Digital payment company, PayPal, recently secured a patent that could potentially safeguard users from cryptocurrency ransomware theft and stealing. This announcement was officially published on 16 April by the United States Patent and Trademark Office (USPTO). The patent has been long overdue as it was first filed in September 2016.
The said patent discusses how making use of the already existing data could help detect and prevent ransomware from locking up users’ data files.
What does Paypal’s crypto ransomware patent state?

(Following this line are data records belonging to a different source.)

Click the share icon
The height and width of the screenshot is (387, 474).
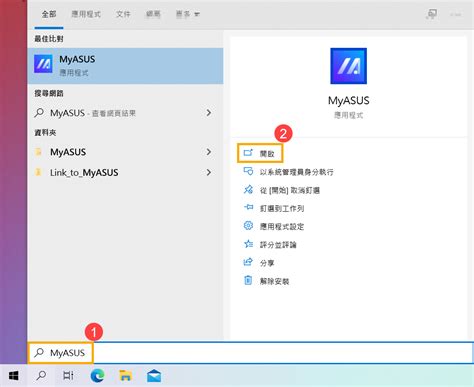[x=248, y=262]
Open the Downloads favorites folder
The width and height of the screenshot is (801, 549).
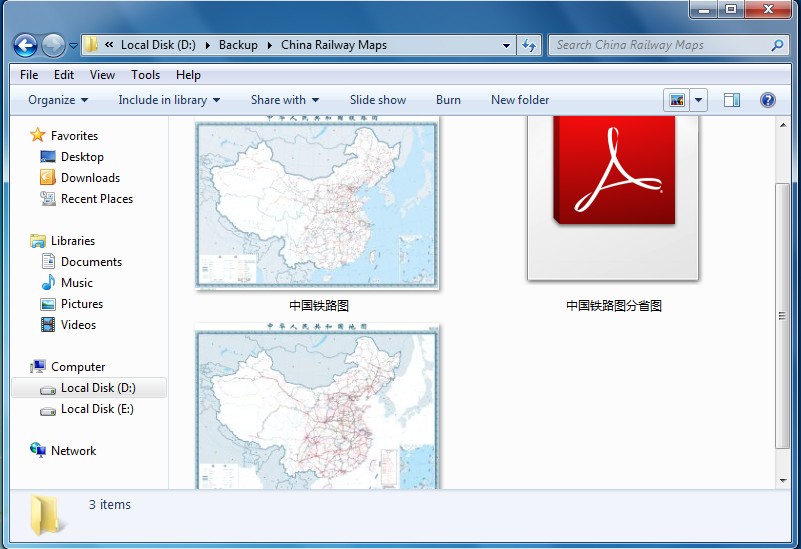coord(90,178)
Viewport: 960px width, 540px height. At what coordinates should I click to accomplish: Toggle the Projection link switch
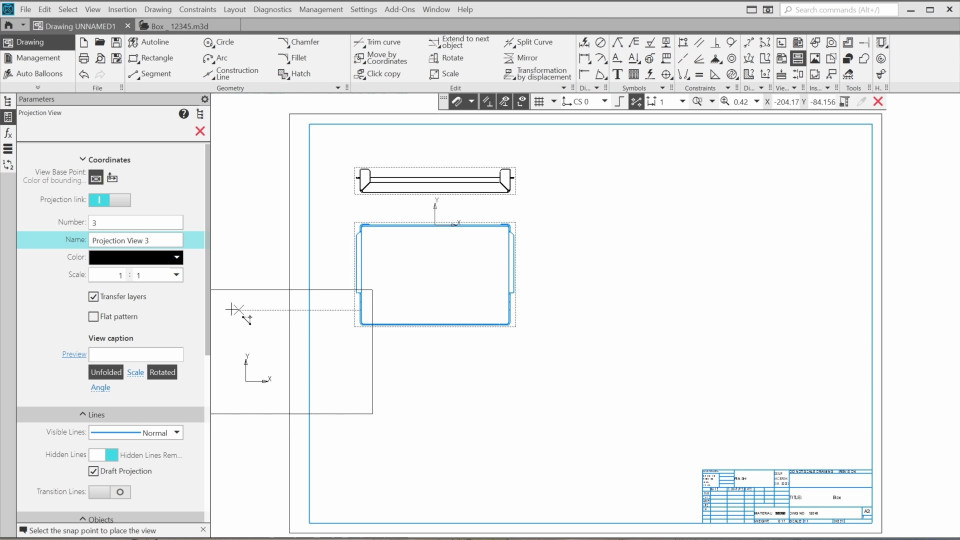point(109,200)
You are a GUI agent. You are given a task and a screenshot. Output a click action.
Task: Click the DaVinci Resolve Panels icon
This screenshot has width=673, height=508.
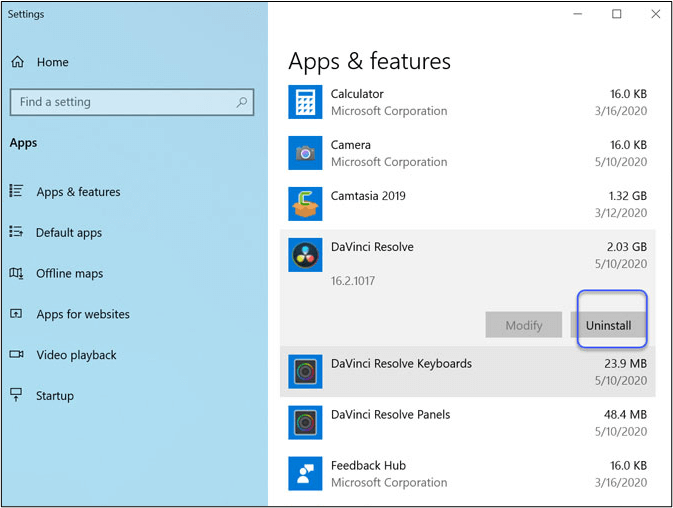[x=305, y=423]
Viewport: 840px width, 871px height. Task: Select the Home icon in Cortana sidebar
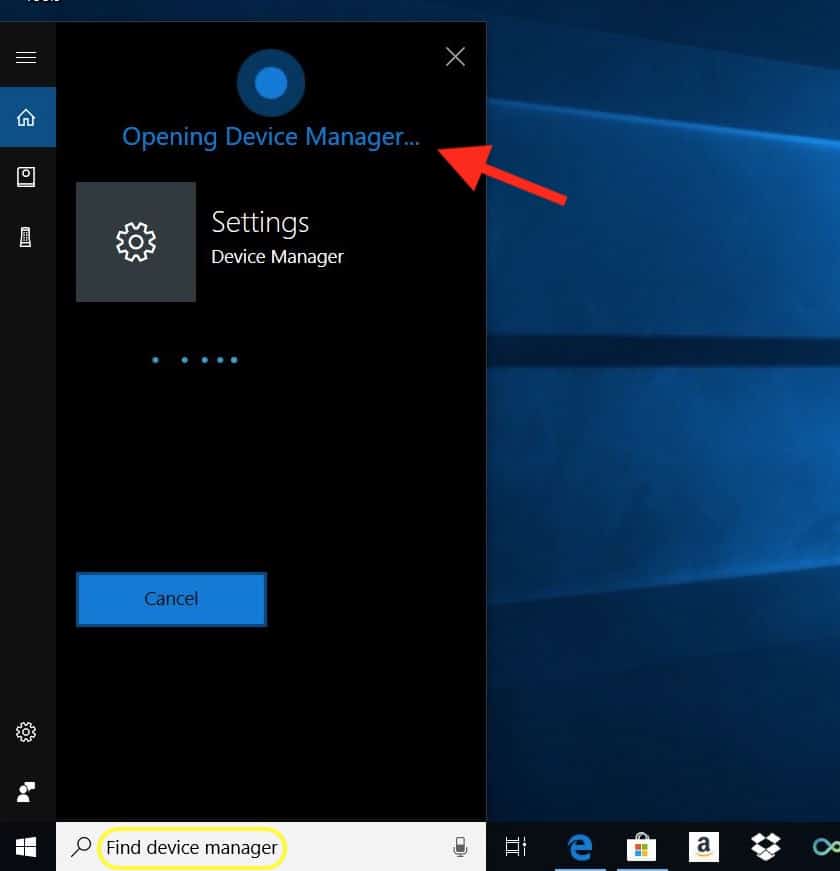[27, 117]
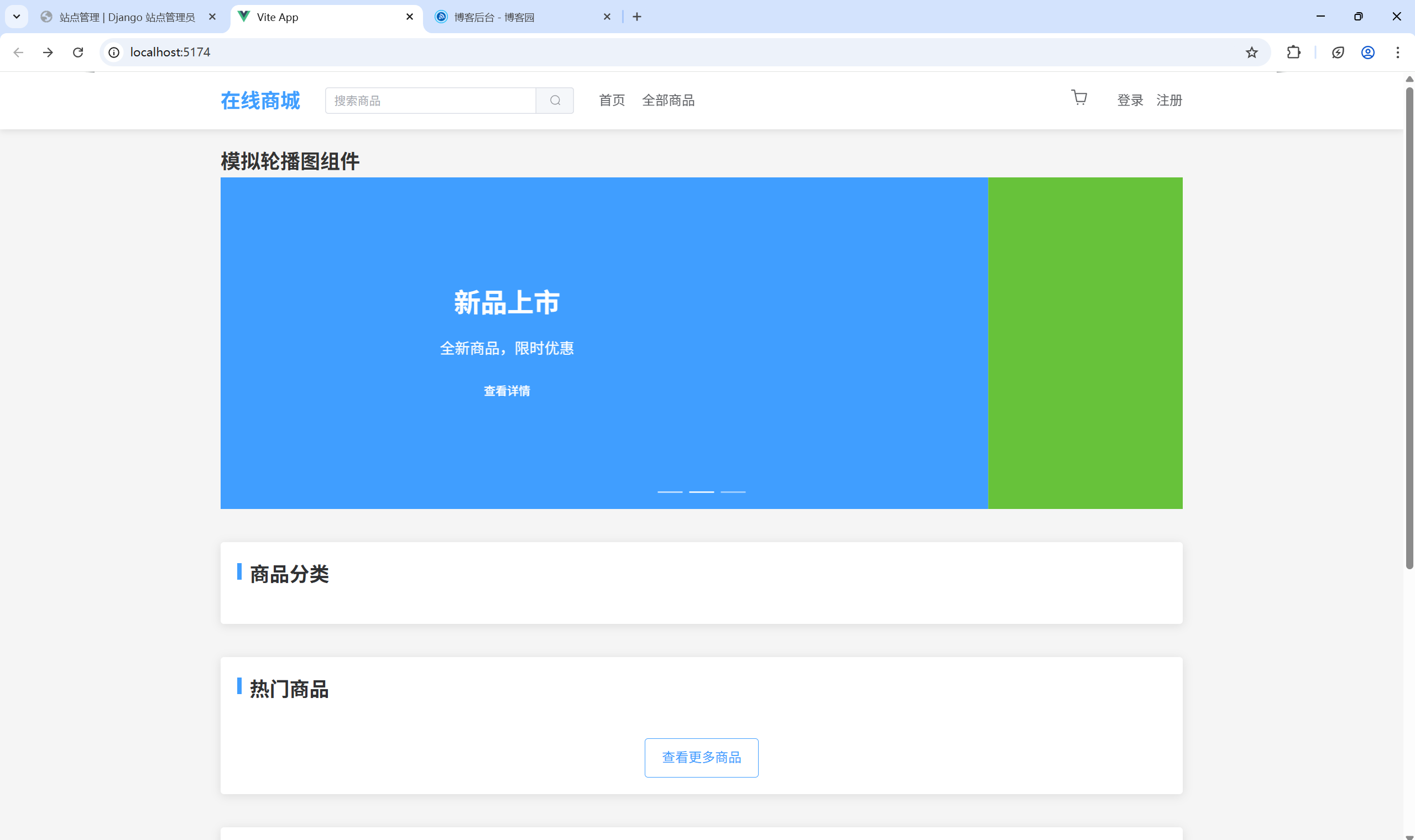The width and height of the screenshot is (1415, 840).
Task: Reload the current page
Action: (78, 53)
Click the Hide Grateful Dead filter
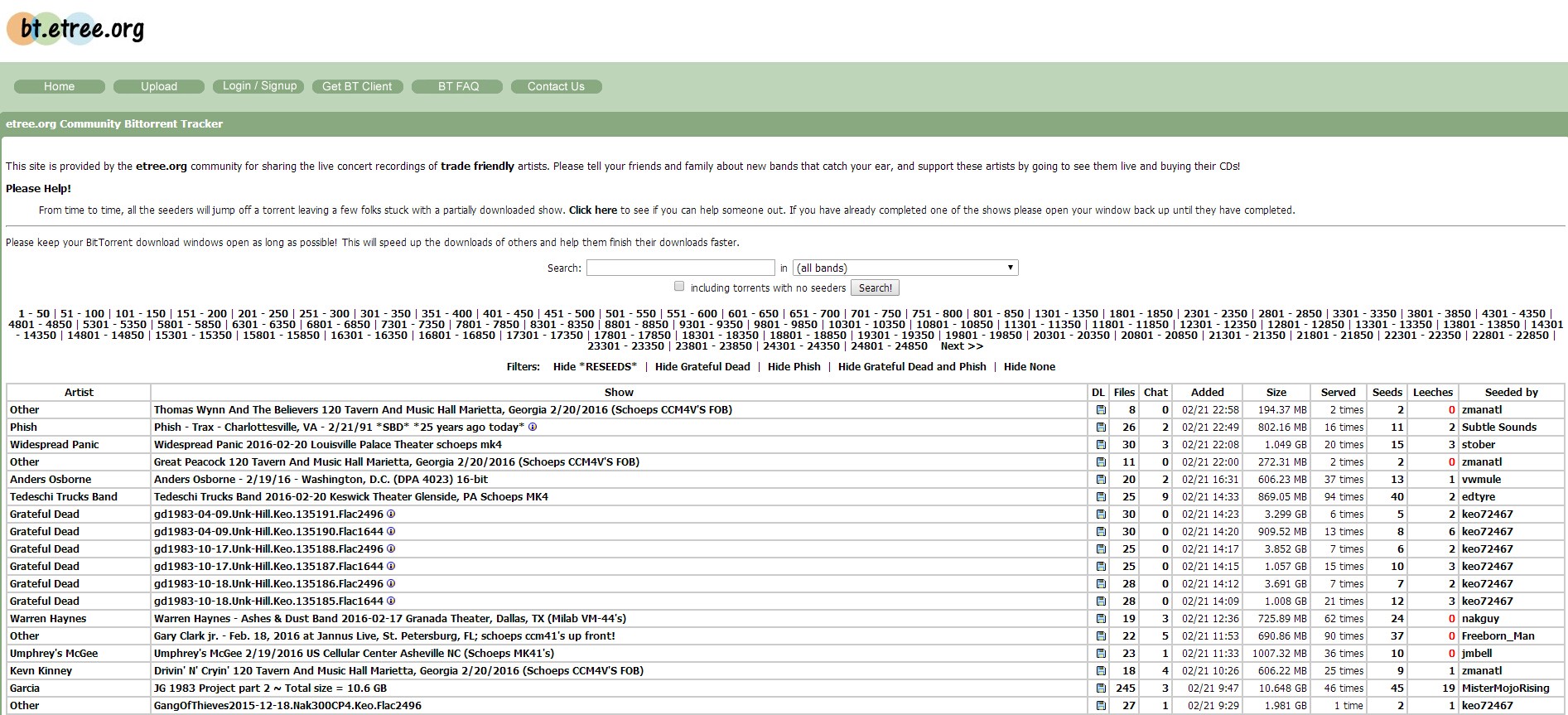Image resolution: width=1568 pixels, height=715 pixels. tap(702, 367)
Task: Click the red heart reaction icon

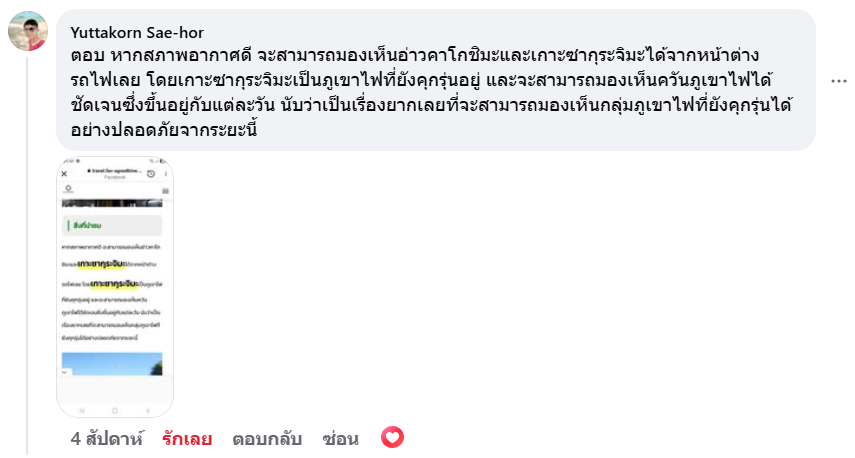Action: [x=392, y=438]
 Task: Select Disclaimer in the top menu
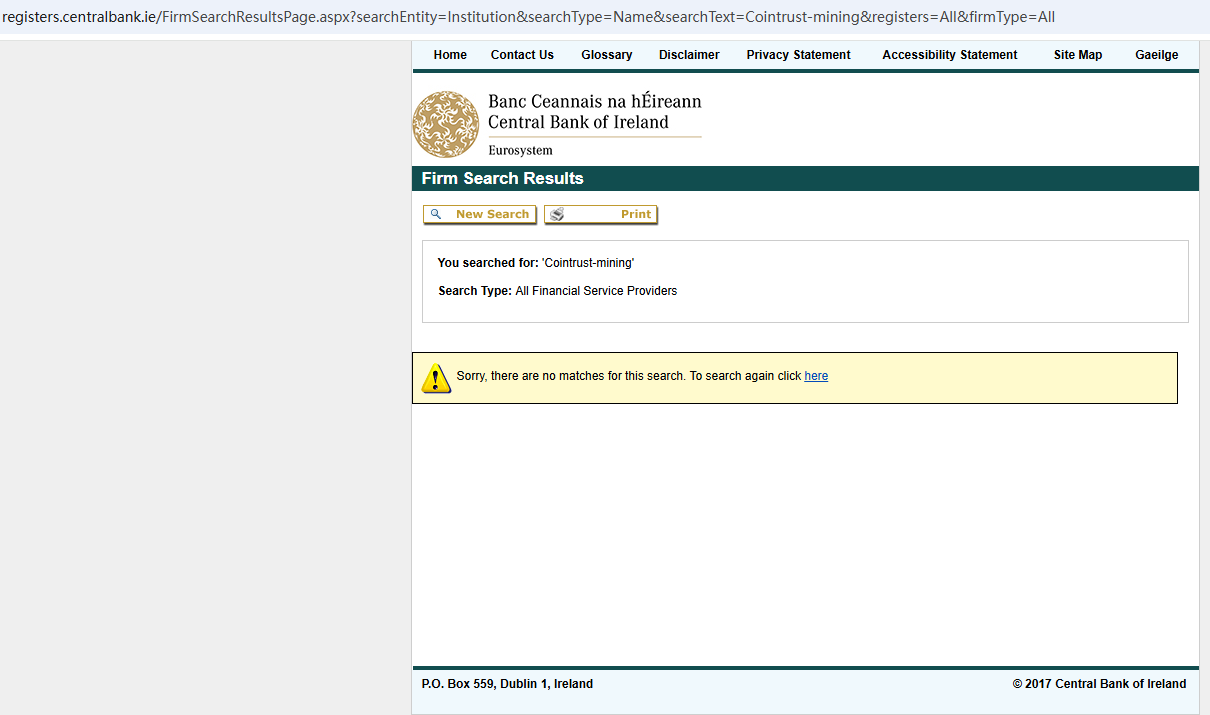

Ransomware attacks to be fairly described quite literally mean demanding a ransom. The malware takes over complete possession of a user’s computer, encrypts the data and files and demands a ransom to access those stolen files freely. The ransom demands are usually made in cryptocurrency and refusal to meet those demands means the inaccessibility of the files forever. Due to this, major companies have been piling up Bitcoin to process payments just in case of a ransomware attack.
The document states that enterprises and users could prevent data loss by securing and backing up the data. Detection of ransomware at an early stage could help reduce the damage loss.
The patent by PayPal describes a technique which would differentiate between two sets of data in the computer’s cache system. It will then make a comparative analysis to check if the data has been encrypted. If there is a detection of encryption, the unaltered version would be saved by the system which would be accessible by the user in contrast to its counterpart.
PayPal’s other patents
This isn’t the company’s first foray into patents. In 2018, PayPal filed another patent at the USPTO for the increment of crypto payment processing speed by the use of secondary private keys to bring in the reduction of transaction time between consumers and sellers. PayPal had earlier joined the blockchain party by investing in a startup, Cambridge Blockchain.